La propaganda voluta. Appena 24 ore prima di questo piccolo caso, da Palazzo Chigi erano filtrate voci destinate ad alimentare il dibattito politico-mediatico fino a queste ore; lo scorso 10 aprile infatti “fondi del Governo” facevano sapere all’Ansa che “i tecnici di Palazzo Chigi e del ministero dell’Economia avrebbero individuato, a quanto si apprende, risorse aggiuntive
di circa 1,5 miliardi da destinare a misure previste dal Def. Risorse che a Palazzo Chigi definiscono un ‘bonus’, una sorta di ‘tesoretto’ che in queste ore il governo sta decidendo dove destinare”. Seguono giorni di conferenze stampa e interviste a reti unificate, occasioni utili per discutere di queste fantomatiche “risorse fiscali in più” che a un tratto il Governo, bontà sua, si sarebbe ritrovato a disposizione. Nei retroscena che descrivono lunghe discussioni tra ministri e tecnici del Palazzo, si parla di ulteriori sgravi fiscali per le imprese, poi di espandere gli 80 euro ai più poveri, di borse di studio a schiovere… L’incertezza sul futuro di questi 1,5 miliardi di euro è massima; l’unica cosa che conta è rappresentare sui media il Governo come un padrone buono e misericordioso che dispenserà un po’ di spesa pubblica al popolo sofferente. Come se quelle risorse non fossero dei contribuenti, e come se in Italia non servisse piuttosto abbassare le tasse sempre e comunque quando possibile. Poi però, lo scorso 21 aprile, una doppia doccia fredda su annunci tanto roboanti. L’Ufficio parlamentare di Bilancio parla dello sbandierato “tesoretto” come di “un elemento non acquisito”. E la Banca d’Italia consiglia di utilizzare eventuali risorse aggiuntive per ridurre il debito pubblico: “Nel 2015 un miglioramento dei saldi sarebbe dovuto interamente ai minori interessi sul debito”. Passa qualche ora e d’un tratto dai giornali scompaiono le discussioni sul “tesoretto”; evidentemente pure l’esecutivo si è reso conto che sarà impossibile utilizzarlo prima delle elezioni regionali; tutto rimandato all’autunno.
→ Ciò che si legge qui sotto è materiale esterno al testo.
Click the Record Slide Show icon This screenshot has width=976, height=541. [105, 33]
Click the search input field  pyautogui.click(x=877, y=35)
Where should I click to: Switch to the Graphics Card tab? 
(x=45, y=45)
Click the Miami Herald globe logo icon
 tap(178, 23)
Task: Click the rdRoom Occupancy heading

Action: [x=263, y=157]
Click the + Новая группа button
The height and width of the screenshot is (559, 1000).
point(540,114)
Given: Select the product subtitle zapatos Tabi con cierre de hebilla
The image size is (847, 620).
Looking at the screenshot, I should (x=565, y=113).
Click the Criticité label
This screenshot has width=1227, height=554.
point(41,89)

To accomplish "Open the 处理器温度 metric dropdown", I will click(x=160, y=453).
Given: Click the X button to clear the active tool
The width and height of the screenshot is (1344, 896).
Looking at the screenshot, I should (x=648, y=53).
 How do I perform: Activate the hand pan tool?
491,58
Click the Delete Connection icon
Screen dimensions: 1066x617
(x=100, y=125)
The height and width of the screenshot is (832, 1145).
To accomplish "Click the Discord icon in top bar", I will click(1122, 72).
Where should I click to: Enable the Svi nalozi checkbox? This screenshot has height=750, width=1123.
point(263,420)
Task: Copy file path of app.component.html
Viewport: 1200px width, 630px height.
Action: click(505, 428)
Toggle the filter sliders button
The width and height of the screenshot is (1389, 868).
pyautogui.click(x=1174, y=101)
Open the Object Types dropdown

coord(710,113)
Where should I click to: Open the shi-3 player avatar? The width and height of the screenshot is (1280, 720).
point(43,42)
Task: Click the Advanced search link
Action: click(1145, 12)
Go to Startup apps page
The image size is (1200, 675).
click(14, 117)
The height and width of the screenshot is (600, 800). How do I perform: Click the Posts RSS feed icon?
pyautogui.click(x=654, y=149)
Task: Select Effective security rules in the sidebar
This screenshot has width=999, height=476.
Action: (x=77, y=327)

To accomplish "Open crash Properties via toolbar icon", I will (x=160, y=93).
Certezza, addio. In definitiva, un mese di dibattito attorno al Def, documento programmatico della politica economica del Governo, ha ingenerato nell’opinione pubblica tante attese, salvo poi tradirle tutte. Attese negative, come nel caso del contributo aggiuntivo ad hoc per gli imprenditori di cui abbiamo scritto qui, poi per fortuna cancellato; attese positive ma distorte, come quelle del “tesoretto”, di cui nulla più è dato sapere. Al di là del caos apparente e della propaganda voluta, rimane un punto: al contribuente italiano non s’infliggono soltanto tasse più alte della media europea e mondiale. Né, come ha rilevato la Cgia di Mestre, gli italiani sono “soltanto” quelli costretti a impiegare più tempo per pagare le tasse: “Tra le code agli sportelli, il tempo perso per recarsi dal commercialista o per compilare moduli, registri e scartoffie varie, i contribuenti italiani impiegano 269 ore all’anno per poter pagare le tasse. Ben 33 giorni lavorativi: in Europa solo i portoghesi percorrono una corsa ad ostacoli più ‘pesante’ della nostra” (qui il documento completo). L’ultima vessazione che dobbiamo sopportare è quella della continua incertezza – che rende più difficile pianificare consumi e investimenti – e che torna utile soltanto alla nostra classe politica e burocratica.